Supplemental Executive Retirement Plan and Taxes Review
What is a supplemental executive retirement plan, and what are the tax consequences for this type of plan? This is one of the available account types that can be used for retirement planning purposes, and there are both benefits and disadvantages with these plans. The goal is to provide additional compensation for valued employees, to retain them and their talents. A supplemental executive retirement plan involves an agreement between the employee and the company that provides a source of supplemental retirement income as long as the executive meets the conditions that have been agreed upon in the contract. This retirement income is not taxable until it is paid out to the executive, and the business can not deduct this expense before payment is made either.

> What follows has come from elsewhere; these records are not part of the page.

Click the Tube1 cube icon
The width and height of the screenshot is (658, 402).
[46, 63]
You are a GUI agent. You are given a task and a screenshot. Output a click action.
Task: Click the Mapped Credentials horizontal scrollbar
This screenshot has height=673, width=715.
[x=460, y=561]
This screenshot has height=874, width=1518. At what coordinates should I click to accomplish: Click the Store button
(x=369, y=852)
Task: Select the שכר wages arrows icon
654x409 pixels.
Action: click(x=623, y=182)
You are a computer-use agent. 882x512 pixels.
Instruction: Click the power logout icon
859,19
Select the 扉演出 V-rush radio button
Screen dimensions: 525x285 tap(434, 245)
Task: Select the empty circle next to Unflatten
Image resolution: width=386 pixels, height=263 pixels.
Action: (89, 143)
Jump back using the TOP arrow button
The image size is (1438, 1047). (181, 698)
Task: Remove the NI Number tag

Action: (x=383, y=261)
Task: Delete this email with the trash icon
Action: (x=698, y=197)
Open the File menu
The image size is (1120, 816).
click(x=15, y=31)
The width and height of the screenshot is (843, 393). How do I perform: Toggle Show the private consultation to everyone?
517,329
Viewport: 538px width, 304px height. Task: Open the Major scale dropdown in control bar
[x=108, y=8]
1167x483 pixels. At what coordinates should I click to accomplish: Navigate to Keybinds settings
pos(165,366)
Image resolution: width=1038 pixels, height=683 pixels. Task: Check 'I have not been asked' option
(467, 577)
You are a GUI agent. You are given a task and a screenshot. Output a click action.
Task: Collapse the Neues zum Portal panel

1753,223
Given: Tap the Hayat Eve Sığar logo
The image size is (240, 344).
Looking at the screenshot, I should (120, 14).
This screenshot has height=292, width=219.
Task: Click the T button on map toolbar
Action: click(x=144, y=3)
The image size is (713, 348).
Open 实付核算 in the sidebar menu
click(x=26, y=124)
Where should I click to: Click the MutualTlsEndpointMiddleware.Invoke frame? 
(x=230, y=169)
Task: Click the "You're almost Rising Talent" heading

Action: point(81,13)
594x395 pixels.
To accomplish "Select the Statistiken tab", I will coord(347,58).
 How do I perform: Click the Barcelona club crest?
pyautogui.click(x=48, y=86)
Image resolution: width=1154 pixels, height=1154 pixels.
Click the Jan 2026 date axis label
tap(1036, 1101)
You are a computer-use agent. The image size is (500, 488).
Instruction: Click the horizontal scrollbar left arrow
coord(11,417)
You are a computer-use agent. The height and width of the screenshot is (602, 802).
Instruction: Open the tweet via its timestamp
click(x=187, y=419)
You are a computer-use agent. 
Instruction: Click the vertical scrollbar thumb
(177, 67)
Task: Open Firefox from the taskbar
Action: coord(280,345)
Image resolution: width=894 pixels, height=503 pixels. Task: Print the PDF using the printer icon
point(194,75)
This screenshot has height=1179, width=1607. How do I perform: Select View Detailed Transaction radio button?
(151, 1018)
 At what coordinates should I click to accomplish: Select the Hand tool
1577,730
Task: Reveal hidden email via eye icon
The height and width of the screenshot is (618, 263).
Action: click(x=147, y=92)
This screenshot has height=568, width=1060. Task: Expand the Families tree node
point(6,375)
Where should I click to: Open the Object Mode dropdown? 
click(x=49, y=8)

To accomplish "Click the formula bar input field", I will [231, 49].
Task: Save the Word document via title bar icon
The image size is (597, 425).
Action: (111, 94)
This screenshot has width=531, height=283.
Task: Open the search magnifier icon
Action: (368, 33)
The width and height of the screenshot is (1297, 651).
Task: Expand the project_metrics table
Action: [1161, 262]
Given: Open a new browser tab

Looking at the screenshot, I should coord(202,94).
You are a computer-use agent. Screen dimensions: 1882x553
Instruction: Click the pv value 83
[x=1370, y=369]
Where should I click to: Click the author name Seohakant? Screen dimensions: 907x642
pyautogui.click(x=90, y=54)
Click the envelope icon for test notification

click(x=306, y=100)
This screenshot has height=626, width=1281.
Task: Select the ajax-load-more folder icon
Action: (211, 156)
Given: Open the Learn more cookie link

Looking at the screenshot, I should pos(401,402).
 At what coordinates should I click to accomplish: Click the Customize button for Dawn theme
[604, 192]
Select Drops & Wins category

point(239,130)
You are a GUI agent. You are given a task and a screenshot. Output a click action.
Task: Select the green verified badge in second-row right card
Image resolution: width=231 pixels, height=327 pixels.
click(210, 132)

Some retirement plans for small business employees are not sufficient to attract the needed level of executive experience in employees, and a SERP can sweeten the pot and attract the attention of qualified employees. Supplemental executive retirement plan benefits are usually covered with a cash value life insurance policy on the executive, and the policy premiums are paid by the business. No approval from the Internal Revenue Service is required for these plans, and they can provide valuable retirement cash flow to executives that are essential to the business interests.
Even the best 401k plans may not be sufficient for top level executives, and a SERP can address this problem. Taxes are not applied to this plan until the payment is made to the covered executive, and this can have benefits in many situations. A supplemental executive retirement plan can be customized to meet the specific needs of the company and executive, making it highly effective. It is possible to have a SERP and another type of retirement account as well, and if this option is utilized then you should compare the benefits of IRA vs 401k accounts.